First-order Bose-Einstein condensation with three-body interacting bosons

TL;DR

This paper predicts a novel first-order Bose-Einstein condensation transition in a trapped bosonic system with both attractive two-body and repulsive three-body interactions, revealing a rich phase diagram with a tri-critical point.

Contribution

It introduces the concept of first-order Bose-Einstein condensation driven by three-body interactions and maps out the associated phase diagram with multiple phases and a tri-critical point.

Findings

First-order phase transition characterized by a jump in condensate fraction.

Existence of a tri-critical point where three phases meet.
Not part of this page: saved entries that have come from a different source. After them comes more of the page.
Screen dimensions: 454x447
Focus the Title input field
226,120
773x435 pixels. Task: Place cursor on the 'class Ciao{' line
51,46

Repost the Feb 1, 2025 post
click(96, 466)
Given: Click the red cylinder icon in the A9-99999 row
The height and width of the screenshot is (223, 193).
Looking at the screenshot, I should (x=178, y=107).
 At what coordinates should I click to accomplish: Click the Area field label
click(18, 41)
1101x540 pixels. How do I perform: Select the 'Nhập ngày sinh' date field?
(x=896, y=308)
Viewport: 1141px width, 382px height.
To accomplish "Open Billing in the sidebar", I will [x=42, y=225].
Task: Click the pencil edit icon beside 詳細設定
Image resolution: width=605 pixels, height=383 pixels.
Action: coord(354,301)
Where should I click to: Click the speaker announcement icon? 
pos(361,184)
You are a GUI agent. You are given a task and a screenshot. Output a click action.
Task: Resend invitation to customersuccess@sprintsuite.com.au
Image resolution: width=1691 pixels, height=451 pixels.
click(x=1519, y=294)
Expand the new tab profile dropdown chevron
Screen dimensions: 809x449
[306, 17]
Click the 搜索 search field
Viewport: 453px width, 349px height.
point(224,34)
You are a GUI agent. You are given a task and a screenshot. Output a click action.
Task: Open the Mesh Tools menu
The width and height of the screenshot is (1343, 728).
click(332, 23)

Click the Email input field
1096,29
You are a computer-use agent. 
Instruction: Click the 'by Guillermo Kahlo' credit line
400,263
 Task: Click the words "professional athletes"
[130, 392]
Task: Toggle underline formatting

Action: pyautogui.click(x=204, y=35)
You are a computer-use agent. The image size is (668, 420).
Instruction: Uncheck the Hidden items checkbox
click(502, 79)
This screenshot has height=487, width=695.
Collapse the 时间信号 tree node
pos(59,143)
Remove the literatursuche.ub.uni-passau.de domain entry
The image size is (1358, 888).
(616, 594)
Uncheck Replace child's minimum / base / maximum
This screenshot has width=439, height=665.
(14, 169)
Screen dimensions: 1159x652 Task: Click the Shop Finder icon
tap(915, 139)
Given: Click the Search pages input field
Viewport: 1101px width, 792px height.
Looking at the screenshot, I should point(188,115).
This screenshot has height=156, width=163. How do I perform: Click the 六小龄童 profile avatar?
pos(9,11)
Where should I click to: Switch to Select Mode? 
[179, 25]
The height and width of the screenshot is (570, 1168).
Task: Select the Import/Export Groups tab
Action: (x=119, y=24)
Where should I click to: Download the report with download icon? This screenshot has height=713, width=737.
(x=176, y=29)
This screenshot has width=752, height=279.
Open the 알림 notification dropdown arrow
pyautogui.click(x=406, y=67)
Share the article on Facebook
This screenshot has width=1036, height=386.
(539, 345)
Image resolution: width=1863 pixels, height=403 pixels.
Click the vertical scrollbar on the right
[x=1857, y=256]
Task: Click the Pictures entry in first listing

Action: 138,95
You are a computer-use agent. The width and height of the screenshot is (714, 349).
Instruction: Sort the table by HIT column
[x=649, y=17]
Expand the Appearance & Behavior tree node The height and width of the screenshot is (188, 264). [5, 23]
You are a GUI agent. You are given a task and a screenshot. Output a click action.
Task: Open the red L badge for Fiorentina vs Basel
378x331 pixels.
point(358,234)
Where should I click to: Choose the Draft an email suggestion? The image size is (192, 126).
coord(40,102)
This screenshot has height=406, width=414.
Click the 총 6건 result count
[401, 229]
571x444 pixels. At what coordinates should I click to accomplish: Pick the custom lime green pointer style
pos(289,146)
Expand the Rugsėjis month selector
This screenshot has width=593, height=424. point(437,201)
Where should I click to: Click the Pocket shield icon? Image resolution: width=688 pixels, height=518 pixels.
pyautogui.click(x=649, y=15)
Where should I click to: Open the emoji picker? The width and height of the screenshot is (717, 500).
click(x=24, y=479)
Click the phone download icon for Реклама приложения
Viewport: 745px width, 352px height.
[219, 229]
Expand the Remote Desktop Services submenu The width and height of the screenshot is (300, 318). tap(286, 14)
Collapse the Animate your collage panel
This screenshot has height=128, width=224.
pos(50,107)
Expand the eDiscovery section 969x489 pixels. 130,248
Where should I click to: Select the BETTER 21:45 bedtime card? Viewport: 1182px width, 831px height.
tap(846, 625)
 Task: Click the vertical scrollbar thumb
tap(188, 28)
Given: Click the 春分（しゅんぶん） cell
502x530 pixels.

Potential observation in spin-polarized tritium atoms.

Abstract

Bose-Einstein condensation, observed in either strongly interacting liquid helium or weakly interacting atomic Bose gases, is widely known to be a second-order phase transition. Here, we predict a first-order Bose-Einstein condensation in a cloud of harmonically trapped bosons interacting with both attractive two-body interaction and repulsive three-body interaction, characterized respectively by an $s$-wave scattering length $a<0$ and a three-body scattering hypervolume $D>0$. It happens when the harmonic trapping potential is weak, so with increasing temperature the system changes from a low-temperature liquid-like quantum droplet to a normal gas, and therefore experiences a first-order liquid-to-gas transition. At large trapping potential, however, the quantum droplet can first turn into a superfluid gas, rendering the condensation transition occurred later from a superfluid gas to a normal gas smooth. We determine a rich phase diagram and show the existence of a tri-critical point, where the three phases - quantum droplet, superfluid gas and normal gas - meet together. We argue that an ensemble of spin-polarized tritium atoms could be a promising candidate to observe the predicted first-order Bose-Einstein condensation, across which the condensate fraction or central condensate density jumps to zero and the surface-mode frequencies diverge.